Being diaschisis a synaptic type of phenomenon, then the rehabilitation experiences that could positively influence it, accelerating regression, are those that consider brain functions and then the activation of these same connections. Therefore, a physiotherapy work directed towards the mobilization of the passive extremities might not be the most intelligent solution in this first phase. Brain activation occurs when the patient participates actively, triggering attention, perception, memory and the ability to solve problems through the body, as occurs for example in tactile recognition or body positioning exercises.

Avoid excessive physical stimulation

Being a protective phenomenon, diaschisis would play a fundamental role in guiding the organism towards the best convalescence. Respecting the diaschisis could mean offering our patients rehabilitation experiences of increasing complexity, starting with simple stimulations, both in motor terms and in cognitive terms. Although in the first months of cure, where the patient is hospitalized in physiotherapy structures, where the periods of times unfortunately are not always compatible with those that the body would need to recover from a brain injury, whether it has the need to offer the greatest autonomy to the patient by getting him to his feet as soon as possible and making him wander autonomously, this exposition might not be the most suitable decision in light of such knowledge about diaschisis.

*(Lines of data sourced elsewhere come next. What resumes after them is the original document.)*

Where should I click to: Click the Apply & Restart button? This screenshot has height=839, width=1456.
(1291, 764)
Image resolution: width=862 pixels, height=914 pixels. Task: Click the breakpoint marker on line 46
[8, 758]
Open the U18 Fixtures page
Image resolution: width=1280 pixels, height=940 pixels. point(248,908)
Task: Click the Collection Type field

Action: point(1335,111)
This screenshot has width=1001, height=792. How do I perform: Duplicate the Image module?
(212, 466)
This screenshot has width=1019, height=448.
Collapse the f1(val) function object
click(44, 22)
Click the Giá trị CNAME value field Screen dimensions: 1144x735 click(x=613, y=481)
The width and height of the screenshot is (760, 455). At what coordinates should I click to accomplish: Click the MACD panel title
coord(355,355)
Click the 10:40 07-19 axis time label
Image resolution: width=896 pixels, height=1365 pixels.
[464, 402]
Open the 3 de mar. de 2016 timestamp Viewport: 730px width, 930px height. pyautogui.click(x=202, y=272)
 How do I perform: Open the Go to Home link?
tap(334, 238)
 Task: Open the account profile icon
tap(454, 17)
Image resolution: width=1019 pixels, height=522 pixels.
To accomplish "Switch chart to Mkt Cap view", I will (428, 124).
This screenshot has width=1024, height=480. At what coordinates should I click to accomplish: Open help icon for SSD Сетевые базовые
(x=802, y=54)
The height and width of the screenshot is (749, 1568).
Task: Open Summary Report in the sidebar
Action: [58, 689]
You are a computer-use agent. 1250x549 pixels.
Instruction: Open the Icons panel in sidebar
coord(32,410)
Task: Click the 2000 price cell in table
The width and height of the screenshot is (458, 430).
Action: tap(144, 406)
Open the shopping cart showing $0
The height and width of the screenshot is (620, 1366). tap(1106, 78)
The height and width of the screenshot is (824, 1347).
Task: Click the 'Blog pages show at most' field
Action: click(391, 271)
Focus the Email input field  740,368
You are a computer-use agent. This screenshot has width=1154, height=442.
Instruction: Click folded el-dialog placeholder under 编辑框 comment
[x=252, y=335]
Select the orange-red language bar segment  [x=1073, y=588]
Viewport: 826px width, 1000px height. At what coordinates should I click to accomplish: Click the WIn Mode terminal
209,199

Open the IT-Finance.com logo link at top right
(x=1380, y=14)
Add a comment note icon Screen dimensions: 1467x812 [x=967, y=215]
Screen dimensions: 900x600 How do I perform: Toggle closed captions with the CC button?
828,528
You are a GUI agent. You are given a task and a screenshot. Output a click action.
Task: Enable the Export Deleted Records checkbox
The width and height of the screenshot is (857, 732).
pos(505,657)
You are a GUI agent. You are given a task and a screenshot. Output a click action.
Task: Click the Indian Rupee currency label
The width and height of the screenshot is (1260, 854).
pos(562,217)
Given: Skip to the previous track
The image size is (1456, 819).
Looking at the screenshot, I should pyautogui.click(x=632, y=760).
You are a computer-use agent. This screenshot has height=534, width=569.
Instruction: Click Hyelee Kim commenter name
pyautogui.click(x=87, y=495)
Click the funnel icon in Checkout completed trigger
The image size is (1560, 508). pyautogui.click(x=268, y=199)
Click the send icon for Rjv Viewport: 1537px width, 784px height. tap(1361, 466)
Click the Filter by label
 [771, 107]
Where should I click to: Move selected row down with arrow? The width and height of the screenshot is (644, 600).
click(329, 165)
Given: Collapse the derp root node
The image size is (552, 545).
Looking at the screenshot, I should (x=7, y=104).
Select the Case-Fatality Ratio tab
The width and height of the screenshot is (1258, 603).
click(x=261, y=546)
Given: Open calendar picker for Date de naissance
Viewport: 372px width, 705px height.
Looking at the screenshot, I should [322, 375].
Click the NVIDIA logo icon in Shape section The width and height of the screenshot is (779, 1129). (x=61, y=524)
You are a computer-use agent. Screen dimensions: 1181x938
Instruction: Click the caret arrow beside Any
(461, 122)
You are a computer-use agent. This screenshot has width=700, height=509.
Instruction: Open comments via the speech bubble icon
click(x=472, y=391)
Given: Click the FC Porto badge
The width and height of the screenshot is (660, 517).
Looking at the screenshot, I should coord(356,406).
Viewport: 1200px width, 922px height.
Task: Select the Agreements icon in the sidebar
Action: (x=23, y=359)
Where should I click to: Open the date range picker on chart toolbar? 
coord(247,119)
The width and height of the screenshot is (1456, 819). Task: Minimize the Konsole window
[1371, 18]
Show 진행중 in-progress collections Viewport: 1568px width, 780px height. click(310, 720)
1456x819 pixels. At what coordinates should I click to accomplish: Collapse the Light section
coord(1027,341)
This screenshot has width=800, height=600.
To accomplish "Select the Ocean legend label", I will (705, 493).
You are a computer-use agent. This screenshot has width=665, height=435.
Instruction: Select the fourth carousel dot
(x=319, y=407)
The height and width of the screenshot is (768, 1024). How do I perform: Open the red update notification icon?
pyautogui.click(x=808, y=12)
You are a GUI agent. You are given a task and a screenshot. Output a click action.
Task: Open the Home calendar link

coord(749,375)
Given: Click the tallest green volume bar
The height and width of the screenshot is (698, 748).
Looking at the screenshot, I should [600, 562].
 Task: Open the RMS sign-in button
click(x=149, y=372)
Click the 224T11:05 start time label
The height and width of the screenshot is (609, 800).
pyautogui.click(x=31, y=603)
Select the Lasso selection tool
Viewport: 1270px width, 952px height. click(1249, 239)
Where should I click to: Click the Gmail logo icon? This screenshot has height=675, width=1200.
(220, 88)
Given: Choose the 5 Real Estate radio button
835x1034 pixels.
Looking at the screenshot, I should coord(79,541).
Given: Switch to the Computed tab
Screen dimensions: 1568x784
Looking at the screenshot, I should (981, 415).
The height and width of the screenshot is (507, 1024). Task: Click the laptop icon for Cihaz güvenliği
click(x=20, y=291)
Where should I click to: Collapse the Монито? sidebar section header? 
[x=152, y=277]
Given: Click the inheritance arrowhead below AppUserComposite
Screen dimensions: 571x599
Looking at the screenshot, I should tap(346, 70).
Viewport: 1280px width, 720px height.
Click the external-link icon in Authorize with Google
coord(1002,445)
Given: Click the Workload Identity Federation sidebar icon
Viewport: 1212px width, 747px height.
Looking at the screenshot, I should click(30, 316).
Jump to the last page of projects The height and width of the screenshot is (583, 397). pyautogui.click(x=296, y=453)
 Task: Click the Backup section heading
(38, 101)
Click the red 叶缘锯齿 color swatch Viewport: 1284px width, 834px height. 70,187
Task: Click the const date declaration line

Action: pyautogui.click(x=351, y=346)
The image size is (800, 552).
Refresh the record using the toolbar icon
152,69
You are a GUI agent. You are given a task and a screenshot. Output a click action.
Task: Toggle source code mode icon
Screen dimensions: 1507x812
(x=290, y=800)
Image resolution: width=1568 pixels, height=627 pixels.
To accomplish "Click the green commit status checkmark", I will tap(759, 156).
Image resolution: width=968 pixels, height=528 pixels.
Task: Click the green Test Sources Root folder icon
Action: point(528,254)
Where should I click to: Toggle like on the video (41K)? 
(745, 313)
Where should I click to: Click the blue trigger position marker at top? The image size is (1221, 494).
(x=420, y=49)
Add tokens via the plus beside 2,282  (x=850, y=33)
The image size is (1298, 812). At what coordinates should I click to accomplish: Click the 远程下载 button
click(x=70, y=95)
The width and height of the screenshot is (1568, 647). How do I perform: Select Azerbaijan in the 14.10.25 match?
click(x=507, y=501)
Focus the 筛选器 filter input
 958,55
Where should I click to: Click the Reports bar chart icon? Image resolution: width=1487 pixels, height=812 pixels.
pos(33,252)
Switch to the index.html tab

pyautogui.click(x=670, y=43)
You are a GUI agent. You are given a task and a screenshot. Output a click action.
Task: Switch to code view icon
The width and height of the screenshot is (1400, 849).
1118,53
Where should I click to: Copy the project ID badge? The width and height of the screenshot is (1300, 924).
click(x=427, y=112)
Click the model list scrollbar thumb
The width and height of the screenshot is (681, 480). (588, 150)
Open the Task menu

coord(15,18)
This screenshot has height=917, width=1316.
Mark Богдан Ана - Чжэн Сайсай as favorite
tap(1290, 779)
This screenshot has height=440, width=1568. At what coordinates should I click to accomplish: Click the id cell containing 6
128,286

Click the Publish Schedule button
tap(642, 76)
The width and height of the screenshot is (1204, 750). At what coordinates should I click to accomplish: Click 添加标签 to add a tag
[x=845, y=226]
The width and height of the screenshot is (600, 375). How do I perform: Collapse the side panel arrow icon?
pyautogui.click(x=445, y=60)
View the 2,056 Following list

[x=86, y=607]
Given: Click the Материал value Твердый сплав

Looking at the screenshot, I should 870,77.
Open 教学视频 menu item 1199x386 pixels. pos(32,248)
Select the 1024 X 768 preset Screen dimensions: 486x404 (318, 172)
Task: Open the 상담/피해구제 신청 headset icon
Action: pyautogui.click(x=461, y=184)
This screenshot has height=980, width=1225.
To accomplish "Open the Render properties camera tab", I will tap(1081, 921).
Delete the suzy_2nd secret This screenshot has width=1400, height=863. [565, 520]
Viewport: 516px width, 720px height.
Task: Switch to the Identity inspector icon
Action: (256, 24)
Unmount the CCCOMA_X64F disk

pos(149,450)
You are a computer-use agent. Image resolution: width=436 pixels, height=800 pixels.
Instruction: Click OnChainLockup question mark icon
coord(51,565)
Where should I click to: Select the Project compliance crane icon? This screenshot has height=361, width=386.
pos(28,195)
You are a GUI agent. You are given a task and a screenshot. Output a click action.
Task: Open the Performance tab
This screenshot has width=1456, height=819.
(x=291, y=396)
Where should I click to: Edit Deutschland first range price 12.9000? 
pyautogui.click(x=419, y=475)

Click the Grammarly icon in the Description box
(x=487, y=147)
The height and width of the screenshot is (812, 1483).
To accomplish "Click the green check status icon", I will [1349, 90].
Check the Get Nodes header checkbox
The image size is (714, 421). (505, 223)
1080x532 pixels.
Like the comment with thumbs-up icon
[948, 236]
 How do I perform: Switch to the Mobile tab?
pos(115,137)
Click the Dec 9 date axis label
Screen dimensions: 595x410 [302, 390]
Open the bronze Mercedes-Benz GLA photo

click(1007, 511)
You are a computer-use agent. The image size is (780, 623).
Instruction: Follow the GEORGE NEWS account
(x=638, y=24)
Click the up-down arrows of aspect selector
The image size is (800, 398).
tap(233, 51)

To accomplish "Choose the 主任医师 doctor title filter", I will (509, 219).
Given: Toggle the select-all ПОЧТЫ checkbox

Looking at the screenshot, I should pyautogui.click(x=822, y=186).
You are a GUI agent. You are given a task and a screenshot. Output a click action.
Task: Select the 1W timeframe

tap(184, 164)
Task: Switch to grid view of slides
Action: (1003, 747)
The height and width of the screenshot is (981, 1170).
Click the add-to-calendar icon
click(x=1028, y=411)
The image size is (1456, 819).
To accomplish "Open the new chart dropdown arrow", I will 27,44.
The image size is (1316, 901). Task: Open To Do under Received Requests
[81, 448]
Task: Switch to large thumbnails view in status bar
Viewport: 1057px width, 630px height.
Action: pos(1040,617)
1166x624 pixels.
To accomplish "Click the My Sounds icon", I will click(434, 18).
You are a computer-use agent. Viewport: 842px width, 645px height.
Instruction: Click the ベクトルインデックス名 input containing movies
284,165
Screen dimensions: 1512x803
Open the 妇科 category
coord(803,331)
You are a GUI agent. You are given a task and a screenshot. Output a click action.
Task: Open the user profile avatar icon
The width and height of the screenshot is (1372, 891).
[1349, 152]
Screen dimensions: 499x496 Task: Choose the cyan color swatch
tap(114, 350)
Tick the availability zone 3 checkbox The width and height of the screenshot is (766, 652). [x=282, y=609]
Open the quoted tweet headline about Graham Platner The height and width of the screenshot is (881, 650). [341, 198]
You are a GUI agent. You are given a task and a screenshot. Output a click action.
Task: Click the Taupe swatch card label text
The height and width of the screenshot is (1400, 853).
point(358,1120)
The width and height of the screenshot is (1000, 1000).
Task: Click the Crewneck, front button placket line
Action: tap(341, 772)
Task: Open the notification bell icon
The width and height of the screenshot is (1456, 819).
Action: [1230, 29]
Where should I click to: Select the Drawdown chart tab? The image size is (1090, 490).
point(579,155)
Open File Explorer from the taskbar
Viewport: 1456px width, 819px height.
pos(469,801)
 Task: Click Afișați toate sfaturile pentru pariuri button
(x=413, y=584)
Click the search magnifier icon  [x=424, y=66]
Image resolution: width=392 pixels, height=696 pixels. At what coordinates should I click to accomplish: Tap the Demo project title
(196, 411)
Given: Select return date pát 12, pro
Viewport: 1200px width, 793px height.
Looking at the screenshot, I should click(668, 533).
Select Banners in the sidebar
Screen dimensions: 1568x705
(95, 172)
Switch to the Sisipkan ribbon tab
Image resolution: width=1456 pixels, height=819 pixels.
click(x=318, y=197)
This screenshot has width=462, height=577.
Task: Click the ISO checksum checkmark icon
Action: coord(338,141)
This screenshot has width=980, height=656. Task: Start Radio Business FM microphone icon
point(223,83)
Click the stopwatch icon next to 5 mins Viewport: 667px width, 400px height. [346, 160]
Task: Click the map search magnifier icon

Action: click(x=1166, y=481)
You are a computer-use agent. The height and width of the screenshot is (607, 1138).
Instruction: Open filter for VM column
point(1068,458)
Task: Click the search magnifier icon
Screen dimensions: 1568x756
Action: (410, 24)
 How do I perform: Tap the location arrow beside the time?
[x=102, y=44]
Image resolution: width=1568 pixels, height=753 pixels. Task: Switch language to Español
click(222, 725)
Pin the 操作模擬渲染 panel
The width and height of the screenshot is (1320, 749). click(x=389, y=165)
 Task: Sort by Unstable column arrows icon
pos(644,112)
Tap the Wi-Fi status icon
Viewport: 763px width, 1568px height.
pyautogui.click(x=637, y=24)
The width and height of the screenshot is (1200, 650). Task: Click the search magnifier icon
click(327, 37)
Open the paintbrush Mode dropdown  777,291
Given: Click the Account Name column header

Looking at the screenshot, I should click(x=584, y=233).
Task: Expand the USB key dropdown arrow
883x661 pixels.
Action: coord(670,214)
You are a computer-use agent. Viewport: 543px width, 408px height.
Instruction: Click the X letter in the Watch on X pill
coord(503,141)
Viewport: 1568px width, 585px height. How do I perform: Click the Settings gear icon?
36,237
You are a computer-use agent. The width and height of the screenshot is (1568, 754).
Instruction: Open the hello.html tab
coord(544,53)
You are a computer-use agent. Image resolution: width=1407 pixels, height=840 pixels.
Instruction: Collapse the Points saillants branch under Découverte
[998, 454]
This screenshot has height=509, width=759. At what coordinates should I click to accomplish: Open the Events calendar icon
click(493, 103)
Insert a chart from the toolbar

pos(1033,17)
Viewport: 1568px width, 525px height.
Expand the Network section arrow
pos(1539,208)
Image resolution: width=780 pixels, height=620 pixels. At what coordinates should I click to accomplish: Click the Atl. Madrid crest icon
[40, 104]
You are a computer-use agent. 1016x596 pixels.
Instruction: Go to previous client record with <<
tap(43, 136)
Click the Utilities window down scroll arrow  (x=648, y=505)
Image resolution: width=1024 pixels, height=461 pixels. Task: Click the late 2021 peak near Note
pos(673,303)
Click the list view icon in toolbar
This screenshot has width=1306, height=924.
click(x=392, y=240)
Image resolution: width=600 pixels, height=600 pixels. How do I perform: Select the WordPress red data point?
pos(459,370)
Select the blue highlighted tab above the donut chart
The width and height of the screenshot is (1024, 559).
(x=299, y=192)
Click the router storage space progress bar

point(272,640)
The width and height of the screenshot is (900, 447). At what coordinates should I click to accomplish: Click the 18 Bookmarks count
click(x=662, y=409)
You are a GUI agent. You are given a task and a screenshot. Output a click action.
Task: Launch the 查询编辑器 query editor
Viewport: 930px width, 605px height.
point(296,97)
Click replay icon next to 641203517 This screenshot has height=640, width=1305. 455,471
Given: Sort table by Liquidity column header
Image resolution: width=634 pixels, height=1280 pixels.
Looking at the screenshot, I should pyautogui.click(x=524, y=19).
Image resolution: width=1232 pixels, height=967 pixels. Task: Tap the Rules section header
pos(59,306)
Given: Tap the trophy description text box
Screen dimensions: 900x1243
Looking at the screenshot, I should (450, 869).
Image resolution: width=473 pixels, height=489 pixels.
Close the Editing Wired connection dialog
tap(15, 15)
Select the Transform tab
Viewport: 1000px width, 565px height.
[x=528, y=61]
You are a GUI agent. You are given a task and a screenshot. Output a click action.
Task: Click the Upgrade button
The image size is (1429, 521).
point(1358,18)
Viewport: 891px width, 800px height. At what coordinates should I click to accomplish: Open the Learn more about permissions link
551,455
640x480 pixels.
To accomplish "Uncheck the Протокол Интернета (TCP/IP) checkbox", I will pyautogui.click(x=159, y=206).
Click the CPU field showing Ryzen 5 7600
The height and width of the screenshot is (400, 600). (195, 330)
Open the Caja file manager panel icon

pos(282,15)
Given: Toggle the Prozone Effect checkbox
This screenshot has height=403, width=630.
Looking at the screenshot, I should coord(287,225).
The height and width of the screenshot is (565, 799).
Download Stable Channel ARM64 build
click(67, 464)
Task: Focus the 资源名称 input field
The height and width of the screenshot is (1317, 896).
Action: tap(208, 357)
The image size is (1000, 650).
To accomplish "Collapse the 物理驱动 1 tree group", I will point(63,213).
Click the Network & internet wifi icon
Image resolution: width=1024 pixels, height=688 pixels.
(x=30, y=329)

We are in fact aware of the results of such decisions, which in many cases produce an aggravation of spasticity, then stiffness of the arm and leg, afterwards requesting pharmacological interventions such as botulinum or orthotics such as the use of the ones that block the joints to allow the autonomy of certain functions such as walking. In this regard, given that in any case also after the first period of rehabilitation guaranteed by hospitals and clinics, the patient will continue his recovery journey, because he has not yet achieved a satisfactory recovery, it could have been made therapeutic decisions that did not compromise the quality of the successive recovery, without the consolidation of the activation of the neural populations that are in front of a reduced number of synapses (reflexes) or the appearance of compensations.

When we see the first steps of a hemiplegic patient, in a too early phase, we can notice that instead of using the knee and ankle, the leg is raised being blocked, starting with a sideways movement, although in this case, we can speak of a motor organization that is facing a simpler brain activation and then, with a lower number of synaptic integrations. By encouraging this way of walking, you could make it more difficult to access more evolved and integrated forms of movement.

As we have seen in fact, the tendency of diaschisis is to inhibit the more complex synthetic circuits from releasing chronologically starting with the simpler ones. In light of these studies, it seems as if it was our organism itself through diaschisis that offers us a fair scale of work, considering also that the phenomenon of diaschisis can last a lifetime if it is not skilfully interpreted.